Chapter 4
In This Chapter
Discovering the four major parts of any website or app
Knowing the difference between SQL and NoSQL
Seeing a version control system at work
Uncovering how search engines rank websites
Thoughts without content are empty, intuitions without concepts are blind.
—Immanuel Kant
As you continue learning about coding careers, whether researching on the Internet or having conversations with other programmers, you’ll hear some words and phrases repeatedly. You might hear a developer say, “I started on the back end, but front end work is more visual and definitely my style.” Or “Merging my branch with master, deployed to production, seeing your work live is what makes this so much fun.”
A few key coding concepts crop up in almost every conversation on coding. After you understand these concepts, you’ll be better equipped to participate in the conversation. Much like following a baseball game, you might not know what the infield fly rule is, but knowing the basics of strikes, outs, walks, and runs makes it easier to understand the more obscure rules.
In this chapter, you discover key coding concepts such as developing for the front end and back end, storing data in databases, version control, and big data basics.
When browsing a website or using an application, the experience is seamless and cohesive as you move from one screen to another, reading and entering information as needed. The code for websites and programs can be divided into four categories, as shown in Figure 4-1, according to the code’s function:
Usually, website developers specialize in one or at most two of these categories. For example, a developer might understand the front end and logic languages, or specialize in only databases. Website developers have strengths and specializations, and their expertise outside these areas is limited, much in the same way that Kanye West, a terrific rapper, would likely make a terrible harp player in a symphony orchestra.
Each feature you see on a web page requires set up for the front end and back end. For example, let’s say you’re building a social network, and you want to include user profiles. First, on the front end you’ll need to design how each profile screen looks and functions. Next, on the back end, you’ll need to select, install, and set up a database that will allow you to create, retrieve, update, and delete profiles as needed. Finally, you’ll need to make your database accessible to web and mobile applications. Depending on which operating system your server is using, you may need to upgrade the entire operating system or key libraries to resolve compatibility issues before you can install the database.
Back end as a service (BAAS) providers reduce the time and effort you spend on back-end installations and setup by maintaining ready-to-use servers, which you can rent. To install a service, like a database, you click a button; the installation happens automatically on the server and you don’t need to worry about software incompatibilities. Any libraries or dependencies needed by the database are installed by the BAAS provider, which also handles keeping the servers up and running, upgrades, and security patches. Some of the more popular BAAS providers are Heroku, for web apps, and Parse, for mobile apps.
Website and applications use databases to permanently store data to be retrieved at a later time.
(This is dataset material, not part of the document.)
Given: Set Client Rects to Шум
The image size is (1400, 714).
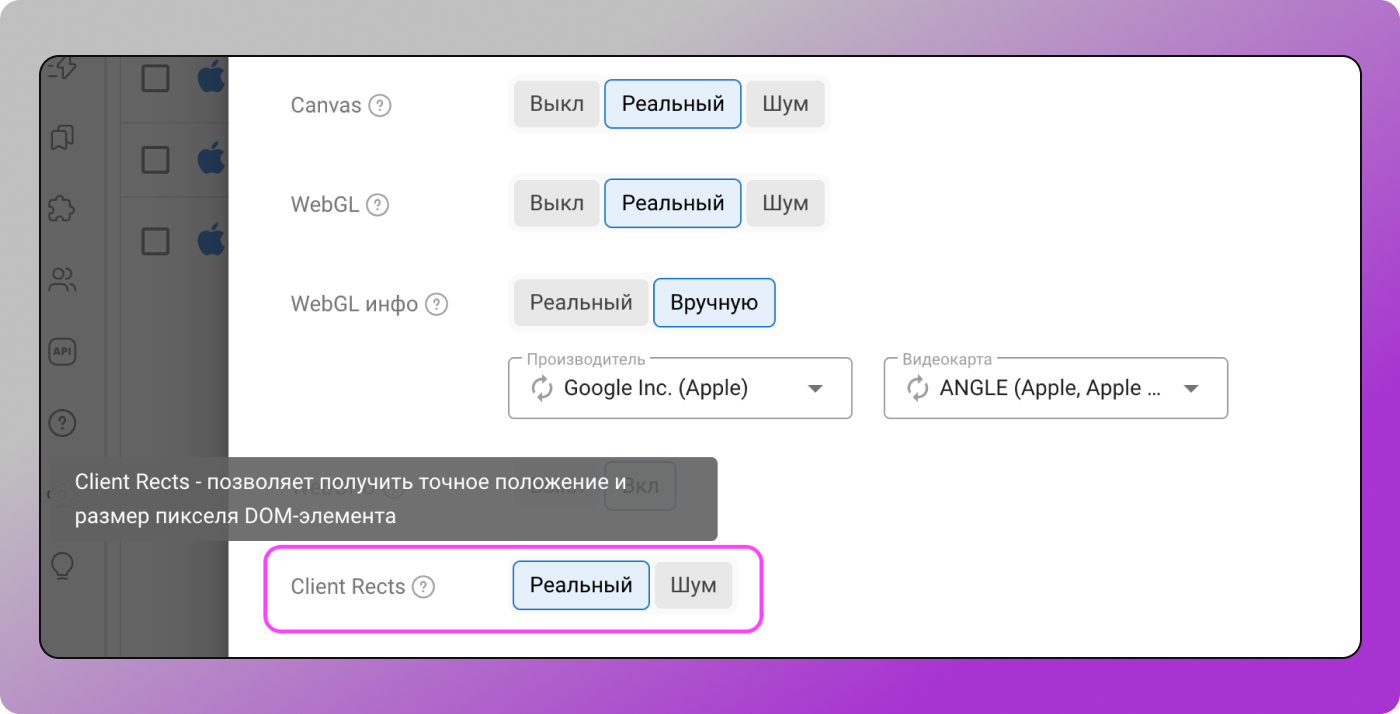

The data to be stored could be user credentials, pictures, product information, status updates, tweets, or just about anything else. The key consideration for any type of database is its scalability, or the capability to handle more data with increasing frequency. Over the last forty years, two types of databases have emerged for storing data — SQL databases and NoSQL databases.
SQL, or Structured Query Language, is the standard language for relational databases. A relational database stores data in tables of columns and rows, with a unique key assigned to each row. This unique key is then used to create relationships between data in related tables. For example, if a university were building a student database, they might create the following:
The tables and the predefined relationship between data elements, as shown in Figure 4-2, make a database relational. You might wonder why multiple tables are needed, when instead you could represent all the information in one big table. Two reasons are data consistency and data accuracy. If the name of a course changed and you were using one big table, you would have to find and change all instances of the course name. With one course table, you could change the course name just once. SQL databases work best when data is not repeated and is instead linked using multiple tables.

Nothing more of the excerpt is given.